Required Components:
1. Breadboard, (Buy from Amazon)
2. Arduino Uno Board, (Buy from Amazon)
3. 16×2 LCD Screen, (Buy from Amazon)
4. OLED DIsplay, (Buy from Amazon)
5. MAX6675 Sensor (Buy from Amazon)
6. Screwdriver (Buy from Amazon)
7. connecting wires (Buy from Amazon)
Overview: MAX6675
Before jumping into the Hardware connection and programming, Let’s understand the facts and Capabilities of this sensor.
The MAX6675 performs cold-junction compensation and digitizes the signal from a K-type thermocouple. The output data in a 12-bit resolution, SPI compatible, read-only format. This converter resolves temperatures to 0.25°C, allows readings as high as +1024°C, and exhibits thermocouple accuracy of 8LSBs for temperatures ranging from 0°C to +700°C.
Direct digital conversion of Type -K thermocouple output
Cold-junction compensation
Simple SPI-compatible serial interface
Open thermocouple detection
Applications
Consumer Electronics, Industrial, Automotive
Absolute Maximum Ratings
Supply Voltage (VCC to GND) …………………………. -0.3V to +6V
Operating Temperature Range …………………….. -20°C to +85°C
Storage Temperature Range ……………………… -65°C to +150°C
Circuit Diagram: Interfacing MAX6675 with Arduino and OLED Display
Here is the circuit diagram to interface MAX6675 and OLED Display with Arduino Uno Board. Arduino Uno will read data from the sensor, and print the same on OLED Screen.
Source code: Interfacing MAX6675 with Arduino and OLED Display
Coming to the programming part, here is the code to interface max6675 with Arduino and print sensor data on the OLED screen.
#include <Wire.h>
#include "max6675.h" //https://github.com/adafruit/MAX6675-library
#include <Adafruit_GFX.h>
#include <Adafruit_SSD1306.h>
#define OLED_RESET 4
Adafruit_SSD1306 display(128, 64, &Wire, OLED_RESET);
int thermoDO = 19; // SO of MAX6675 module to D8
int thermoCS = 8; // CS of MAX6675 module to D9
int thermoCLK = 18; // SCK of MAX6675 module to D6
MAX6675 thermocouple(thermoCLK, thermoCS, thermoDO);
void setup()
{
Serial.begin(9600);
Serial.println("MAX6675 SERIAL TEST");
// time for stabilization
delay(1000);
// initialize with the I2C addr 0x3C
display.begin(SSD1306_SWITCHCAPVCC, 0x3C);
// Clear the buffer.
display.clearDisplay();
}
void loop()
{
float t = thermocouple.readCelsius();
float tF = thermocouple.readFahrenheit();
// current temperature readout
Serial.print("Deg C = ");
Serial.println(t);
Serial.print("\t Deg F = ");
Serial.println(tF);
Serial.println();
// Clear the buffer.

**Data**:
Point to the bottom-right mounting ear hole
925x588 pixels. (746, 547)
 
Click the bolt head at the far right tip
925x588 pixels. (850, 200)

**Work to complete**:
1: From the MAX6675 tutorial, reproduce the passage from "2. Arduino Uno" up to and including "of this sensor.".
2: Carry on the MAX6675 tutorial from the point where it stops.

**The results**:
1:
2. Arduino Uno Board, (Buy from Amazon)
3. 16×2 LCD Screen, (Buy from Amazon)
4. OLED DIsplay, (Buy from Amazon)
5. MAX6675 Sensor (Buy from Amazon)
6. Screwdriver (Buy from Amazon)
7. connecting wires (Buy from Amazon)
Overview: MAX6675
Before jumping into the Hardware connection and programming, Let’s understand the facts and Capabilities of this sensor.

2:
display.clearDisplay();
//Celsius
display.setTextColor(WHITE);
display.setTextSize(1);
display.setCursor(0, 7);
display.print("Temperature: ");
display.setTextSize(2);
display.setCursor(0, 18);
display.print(t);
display.setTextSize(1);
display.cp437(true);
display.write(167);
display.setTextSize(2);
display.print("C");
//Celsius
display.setTextSize(2);
display.setCursor(0, 45);
display.print(tF);
display.setTextSize(1);
display.cp437(true);
display.write(167);
display.setTextSize(2);
display.print("F");
display.display();
delay(1000);
}
Code Detailed Explanation:
These are the libraries we are using, out of these 4 libraries, wire.h is preinstalled, you don’t have to install it again. The rest of the libraries can be installed directly from the Arduino Library manager itself. Go to the library manager, type MAX6675, If you followed the previous video, you will get it as already installed. If you haven’t installed it, you can install it now. repeat the same process for Adafruit GFX, Adafruit SSD1306.
#include <Wire.h> #include "max6675.h" //https://github.com/adafruit/MAX6675-library #include <Adafruit_GFX.h> #include <Adafruit_SSD1306.h>
Creating a display object for SSD1306 and passing screen size and reset pins as parameters. Declaration of sensor pins, Data output as 8, Chipselect as 9, Clock as 10. Creating a max6675 object and passing pin no as parameters.
#define OLED_RESET 4 Adafruit_SSD1306 display(128, 64, &Wire, OLED_RESET); int thermoDO = 19; // SO of MAX6675 module to D8 int thermoCS = 8; // CS of MAX6675 module to D9 int thermoCLK = 18; // SCK of MAX6675 module to D6 MAX6675 thermocouple(thermoCLK, thermoCS, thermoDO);
coming to the void setup, initializing serial monitor at 9600 baudrate, Initializing Display with an object and passing I2c address, and clearing the OLED Display.
void setup()
{
Serial.begin(9600);
Serial.println("MAX6675 SERIAL TEST");
// time for stabilization
delay(1000);
// initialize with the I2C addr 0x3C
display.begin(SSD1306_SWITCHCAPVCC, 0x3C);
// Clear the buffer.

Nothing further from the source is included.